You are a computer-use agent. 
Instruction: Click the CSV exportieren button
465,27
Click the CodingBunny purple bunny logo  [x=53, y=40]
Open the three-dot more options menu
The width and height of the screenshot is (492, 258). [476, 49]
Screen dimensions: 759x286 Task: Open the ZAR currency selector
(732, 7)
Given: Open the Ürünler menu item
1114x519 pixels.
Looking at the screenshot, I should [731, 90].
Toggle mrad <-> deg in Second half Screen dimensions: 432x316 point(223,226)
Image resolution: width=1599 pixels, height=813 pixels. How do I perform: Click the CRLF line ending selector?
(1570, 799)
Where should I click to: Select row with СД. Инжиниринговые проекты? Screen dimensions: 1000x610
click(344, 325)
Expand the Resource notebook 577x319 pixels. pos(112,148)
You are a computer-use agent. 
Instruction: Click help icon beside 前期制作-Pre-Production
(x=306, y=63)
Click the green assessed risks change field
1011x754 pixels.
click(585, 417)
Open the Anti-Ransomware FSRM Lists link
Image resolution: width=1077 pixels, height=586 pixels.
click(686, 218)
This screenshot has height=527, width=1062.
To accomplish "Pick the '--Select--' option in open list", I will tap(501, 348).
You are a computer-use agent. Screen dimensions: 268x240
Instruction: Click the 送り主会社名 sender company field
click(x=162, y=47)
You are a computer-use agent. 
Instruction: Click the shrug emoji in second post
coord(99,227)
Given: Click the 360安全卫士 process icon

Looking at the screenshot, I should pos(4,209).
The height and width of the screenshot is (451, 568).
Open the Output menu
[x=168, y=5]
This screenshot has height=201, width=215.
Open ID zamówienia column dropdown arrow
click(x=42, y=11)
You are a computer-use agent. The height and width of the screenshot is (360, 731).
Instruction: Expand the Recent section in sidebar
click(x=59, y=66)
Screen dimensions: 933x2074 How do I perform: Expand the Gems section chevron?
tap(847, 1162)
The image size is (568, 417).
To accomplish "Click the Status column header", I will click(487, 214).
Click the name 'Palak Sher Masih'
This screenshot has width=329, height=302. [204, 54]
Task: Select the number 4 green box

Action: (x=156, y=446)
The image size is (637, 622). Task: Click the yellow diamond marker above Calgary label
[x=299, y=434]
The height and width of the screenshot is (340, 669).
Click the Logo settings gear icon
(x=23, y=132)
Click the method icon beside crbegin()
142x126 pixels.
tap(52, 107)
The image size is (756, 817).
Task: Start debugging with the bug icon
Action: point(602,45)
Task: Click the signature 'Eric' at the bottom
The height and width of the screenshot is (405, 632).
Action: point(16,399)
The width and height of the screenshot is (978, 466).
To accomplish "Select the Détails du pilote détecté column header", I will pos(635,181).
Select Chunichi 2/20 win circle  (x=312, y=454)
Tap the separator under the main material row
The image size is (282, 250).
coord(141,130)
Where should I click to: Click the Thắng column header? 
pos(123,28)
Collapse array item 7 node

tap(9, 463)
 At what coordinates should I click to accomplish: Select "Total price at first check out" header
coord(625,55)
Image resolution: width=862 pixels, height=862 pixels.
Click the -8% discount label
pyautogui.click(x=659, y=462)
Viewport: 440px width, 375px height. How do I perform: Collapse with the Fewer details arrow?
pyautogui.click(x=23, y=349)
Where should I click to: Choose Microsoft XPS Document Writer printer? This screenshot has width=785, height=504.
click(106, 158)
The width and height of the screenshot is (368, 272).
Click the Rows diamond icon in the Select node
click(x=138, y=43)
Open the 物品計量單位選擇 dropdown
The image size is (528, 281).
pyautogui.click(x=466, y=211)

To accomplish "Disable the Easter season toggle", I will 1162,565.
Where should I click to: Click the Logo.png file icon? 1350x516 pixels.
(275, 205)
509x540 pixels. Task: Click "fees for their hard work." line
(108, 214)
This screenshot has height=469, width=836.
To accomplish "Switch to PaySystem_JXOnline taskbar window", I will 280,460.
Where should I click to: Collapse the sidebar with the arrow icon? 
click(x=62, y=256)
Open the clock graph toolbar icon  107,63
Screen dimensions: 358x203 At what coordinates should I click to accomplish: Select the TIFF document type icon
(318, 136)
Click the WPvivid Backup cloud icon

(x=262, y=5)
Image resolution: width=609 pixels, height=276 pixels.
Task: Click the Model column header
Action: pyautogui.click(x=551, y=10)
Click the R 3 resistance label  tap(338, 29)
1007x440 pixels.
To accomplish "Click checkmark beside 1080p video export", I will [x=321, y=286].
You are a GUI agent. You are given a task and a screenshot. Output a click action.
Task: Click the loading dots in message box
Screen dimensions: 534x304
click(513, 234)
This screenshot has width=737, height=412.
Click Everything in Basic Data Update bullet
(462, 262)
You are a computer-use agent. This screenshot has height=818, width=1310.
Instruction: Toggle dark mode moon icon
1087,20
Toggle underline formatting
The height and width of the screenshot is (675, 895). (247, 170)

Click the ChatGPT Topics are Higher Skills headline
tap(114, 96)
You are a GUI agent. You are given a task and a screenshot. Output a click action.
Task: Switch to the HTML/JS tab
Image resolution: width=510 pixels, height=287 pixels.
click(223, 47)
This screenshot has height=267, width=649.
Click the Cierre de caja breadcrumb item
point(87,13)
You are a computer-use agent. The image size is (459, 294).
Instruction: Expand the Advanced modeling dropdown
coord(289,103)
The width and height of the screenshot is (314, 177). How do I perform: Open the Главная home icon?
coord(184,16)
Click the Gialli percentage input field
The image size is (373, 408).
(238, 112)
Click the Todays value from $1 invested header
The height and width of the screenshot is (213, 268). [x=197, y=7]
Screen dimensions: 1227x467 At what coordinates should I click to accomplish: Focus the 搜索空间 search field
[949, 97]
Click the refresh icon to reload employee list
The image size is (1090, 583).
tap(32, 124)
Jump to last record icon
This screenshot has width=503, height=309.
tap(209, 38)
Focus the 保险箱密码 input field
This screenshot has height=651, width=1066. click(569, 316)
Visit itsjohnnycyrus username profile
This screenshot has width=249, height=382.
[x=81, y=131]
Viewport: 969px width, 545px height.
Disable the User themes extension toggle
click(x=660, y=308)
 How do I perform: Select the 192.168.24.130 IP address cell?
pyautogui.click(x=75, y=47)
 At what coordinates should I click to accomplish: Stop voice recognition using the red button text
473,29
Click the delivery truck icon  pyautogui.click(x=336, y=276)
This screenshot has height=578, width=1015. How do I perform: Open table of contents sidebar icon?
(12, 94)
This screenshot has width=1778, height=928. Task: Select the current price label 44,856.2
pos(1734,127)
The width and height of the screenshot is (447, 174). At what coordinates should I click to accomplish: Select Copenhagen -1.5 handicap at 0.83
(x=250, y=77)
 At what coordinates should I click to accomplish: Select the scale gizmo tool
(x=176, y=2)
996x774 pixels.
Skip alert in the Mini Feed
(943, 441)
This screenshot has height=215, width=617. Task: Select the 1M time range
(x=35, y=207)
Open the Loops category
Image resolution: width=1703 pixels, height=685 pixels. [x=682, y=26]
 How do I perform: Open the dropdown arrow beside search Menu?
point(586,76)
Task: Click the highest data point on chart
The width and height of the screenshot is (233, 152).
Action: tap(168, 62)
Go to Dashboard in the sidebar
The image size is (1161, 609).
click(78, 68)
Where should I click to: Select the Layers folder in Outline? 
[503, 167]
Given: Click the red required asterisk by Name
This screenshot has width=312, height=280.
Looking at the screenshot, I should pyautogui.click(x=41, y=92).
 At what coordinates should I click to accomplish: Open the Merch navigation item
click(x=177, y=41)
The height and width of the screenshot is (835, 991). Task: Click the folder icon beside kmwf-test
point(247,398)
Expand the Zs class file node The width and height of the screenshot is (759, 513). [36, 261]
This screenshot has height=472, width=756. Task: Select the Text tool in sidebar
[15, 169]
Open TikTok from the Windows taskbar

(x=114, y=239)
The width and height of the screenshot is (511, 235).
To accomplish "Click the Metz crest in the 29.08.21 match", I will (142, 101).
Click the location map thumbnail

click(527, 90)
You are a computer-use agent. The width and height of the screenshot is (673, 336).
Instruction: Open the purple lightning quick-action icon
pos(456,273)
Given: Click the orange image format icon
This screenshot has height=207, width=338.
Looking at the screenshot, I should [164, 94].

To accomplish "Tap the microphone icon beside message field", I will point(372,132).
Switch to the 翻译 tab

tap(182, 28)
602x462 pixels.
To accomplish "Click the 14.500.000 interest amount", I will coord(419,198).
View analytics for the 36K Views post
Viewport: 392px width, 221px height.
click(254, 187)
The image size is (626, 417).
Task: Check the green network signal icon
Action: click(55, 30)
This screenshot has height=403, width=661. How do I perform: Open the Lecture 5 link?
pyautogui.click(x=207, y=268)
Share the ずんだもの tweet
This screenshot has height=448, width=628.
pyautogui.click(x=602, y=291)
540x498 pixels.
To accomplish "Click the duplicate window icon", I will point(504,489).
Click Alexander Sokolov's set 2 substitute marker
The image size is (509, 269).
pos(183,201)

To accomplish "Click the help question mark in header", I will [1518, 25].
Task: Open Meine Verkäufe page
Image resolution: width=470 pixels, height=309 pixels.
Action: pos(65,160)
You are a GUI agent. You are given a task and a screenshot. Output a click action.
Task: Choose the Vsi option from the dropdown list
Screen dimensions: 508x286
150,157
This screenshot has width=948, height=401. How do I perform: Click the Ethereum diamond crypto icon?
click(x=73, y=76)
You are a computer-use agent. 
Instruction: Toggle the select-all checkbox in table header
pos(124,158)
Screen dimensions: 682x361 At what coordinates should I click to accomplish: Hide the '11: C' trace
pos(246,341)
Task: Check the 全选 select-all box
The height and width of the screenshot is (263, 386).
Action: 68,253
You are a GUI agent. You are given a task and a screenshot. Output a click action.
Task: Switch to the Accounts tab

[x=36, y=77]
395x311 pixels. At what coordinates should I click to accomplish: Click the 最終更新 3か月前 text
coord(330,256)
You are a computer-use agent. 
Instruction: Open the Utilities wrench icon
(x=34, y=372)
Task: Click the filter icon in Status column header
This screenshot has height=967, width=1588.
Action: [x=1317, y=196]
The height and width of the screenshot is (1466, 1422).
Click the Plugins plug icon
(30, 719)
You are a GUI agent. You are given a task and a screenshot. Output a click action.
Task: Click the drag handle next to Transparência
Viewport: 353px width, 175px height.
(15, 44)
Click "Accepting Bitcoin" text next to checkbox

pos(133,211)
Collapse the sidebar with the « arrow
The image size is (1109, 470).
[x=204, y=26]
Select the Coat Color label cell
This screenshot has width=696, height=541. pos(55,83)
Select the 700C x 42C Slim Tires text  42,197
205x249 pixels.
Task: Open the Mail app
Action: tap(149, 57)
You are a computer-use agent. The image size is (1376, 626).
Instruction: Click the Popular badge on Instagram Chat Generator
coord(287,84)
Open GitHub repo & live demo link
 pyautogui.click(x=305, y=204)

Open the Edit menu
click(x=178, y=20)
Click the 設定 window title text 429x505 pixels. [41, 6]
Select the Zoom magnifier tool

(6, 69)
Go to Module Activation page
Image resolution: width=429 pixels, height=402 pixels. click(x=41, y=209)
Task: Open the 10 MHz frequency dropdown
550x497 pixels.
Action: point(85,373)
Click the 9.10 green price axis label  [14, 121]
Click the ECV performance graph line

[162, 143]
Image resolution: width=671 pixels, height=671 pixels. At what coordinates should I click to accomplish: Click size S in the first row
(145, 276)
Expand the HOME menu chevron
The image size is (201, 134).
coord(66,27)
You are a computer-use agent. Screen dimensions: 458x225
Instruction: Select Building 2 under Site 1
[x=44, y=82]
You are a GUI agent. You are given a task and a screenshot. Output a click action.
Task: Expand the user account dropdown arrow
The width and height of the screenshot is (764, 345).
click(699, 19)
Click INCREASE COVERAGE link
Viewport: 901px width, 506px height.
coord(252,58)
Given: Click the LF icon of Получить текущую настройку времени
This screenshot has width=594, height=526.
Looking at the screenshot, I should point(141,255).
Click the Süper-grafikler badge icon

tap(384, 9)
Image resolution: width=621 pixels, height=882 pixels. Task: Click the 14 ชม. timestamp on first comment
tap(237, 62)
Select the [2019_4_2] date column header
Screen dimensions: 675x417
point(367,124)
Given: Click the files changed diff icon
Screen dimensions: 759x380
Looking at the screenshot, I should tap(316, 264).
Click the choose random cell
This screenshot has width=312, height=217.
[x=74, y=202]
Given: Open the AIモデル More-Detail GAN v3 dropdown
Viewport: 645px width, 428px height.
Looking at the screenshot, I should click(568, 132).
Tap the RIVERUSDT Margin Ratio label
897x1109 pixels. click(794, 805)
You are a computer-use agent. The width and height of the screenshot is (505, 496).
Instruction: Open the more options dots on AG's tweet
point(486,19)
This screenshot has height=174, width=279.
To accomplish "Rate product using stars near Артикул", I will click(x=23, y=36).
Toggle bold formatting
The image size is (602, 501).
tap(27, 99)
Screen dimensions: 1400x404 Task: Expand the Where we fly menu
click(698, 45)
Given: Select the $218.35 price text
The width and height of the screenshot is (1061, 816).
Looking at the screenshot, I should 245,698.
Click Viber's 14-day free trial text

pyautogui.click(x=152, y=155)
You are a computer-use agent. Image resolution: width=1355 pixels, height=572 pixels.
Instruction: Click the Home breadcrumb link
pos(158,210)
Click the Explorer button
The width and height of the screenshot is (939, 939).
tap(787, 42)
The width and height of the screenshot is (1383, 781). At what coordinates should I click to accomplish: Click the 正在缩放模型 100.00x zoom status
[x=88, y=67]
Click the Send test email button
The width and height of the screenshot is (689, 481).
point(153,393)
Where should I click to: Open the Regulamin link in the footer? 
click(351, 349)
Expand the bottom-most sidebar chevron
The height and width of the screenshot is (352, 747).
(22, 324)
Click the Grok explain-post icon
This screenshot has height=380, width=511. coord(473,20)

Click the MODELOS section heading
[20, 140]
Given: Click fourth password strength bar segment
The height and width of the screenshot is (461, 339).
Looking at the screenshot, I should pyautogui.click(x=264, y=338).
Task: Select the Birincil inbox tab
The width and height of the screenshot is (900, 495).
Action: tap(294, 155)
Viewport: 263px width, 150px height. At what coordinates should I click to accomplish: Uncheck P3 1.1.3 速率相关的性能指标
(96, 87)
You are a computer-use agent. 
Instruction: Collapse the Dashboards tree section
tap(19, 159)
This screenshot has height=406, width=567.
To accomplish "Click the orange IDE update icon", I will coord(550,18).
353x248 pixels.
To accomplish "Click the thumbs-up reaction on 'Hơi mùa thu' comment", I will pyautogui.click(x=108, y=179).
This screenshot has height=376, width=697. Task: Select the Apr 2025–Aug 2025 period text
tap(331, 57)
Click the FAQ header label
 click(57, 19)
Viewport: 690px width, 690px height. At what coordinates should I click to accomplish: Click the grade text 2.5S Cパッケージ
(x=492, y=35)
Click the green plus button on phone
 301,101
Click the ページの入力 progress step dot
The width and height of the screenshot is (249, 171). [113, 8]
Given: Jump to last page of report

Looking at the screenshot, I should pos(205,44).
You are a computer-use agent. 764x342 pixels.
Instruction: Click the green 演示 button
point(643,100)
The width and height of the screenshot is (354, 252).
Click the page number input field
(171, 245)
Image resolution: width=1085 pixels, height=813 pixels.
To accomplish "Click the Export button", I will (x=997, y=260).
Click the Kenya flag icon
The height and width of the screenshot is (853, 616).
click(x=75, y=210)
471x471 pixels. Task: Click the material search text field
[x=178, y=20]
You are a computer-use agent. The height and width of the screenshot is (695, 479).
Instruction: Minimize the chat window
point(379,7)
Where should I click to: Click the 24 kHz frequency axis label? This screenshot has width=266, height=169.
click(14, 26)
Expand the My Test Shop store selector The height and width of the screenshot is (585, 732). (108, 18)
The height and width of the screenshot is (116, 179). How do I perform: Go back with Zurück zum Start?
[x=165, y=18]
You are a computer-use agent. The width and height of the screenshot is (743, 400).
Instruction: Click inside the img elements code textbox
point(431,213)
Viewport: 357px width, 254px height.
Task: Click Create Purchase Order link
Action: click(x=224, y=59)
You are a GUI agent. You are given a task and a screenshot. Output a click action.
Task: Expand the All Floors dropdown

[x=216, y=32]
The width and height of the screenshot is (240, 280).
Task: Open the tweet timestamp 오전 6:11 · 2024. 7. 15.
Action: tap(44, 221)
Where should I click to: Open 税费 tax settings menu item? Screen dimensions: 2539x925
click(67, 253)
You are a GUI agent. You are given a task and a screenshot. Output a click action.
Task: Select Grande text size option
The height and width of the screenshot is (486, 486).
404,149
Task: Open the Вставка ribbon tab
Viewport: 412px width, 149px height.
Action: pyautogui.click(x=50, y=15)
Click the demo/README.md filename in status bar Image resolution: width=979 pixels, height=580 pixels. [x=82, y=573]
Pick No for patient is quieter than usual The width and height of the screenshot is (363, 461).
===
### Work required
Write down exactly the span of lines above from the one containing "Instruction: Expand the Recent" to the one containing "The height and width of the screenshot is (340, 669).", both ends included.

### Exercise solution
Instruction: Expand the Recent section in sidebar
click(x=59, y=66)
Screen dimensions: 933x2074 How do I perform: Expand the Gems section chevron?
tap(847, 1162)
The image size is (568, 417).
To accomplish "Click the Status column header", I will click(487, 214).
Click the name 'Palak Sher Masih'
This screenshot has width=329, height=302. [204, 54]
Task: Select the number 4 green box

Action: (x=156, y=446)
The image size is (637, 622). Task: Click the yellow diamond marker above Calgary label
[x=299, y=434]
The height and width of the screenshot is (340, 669).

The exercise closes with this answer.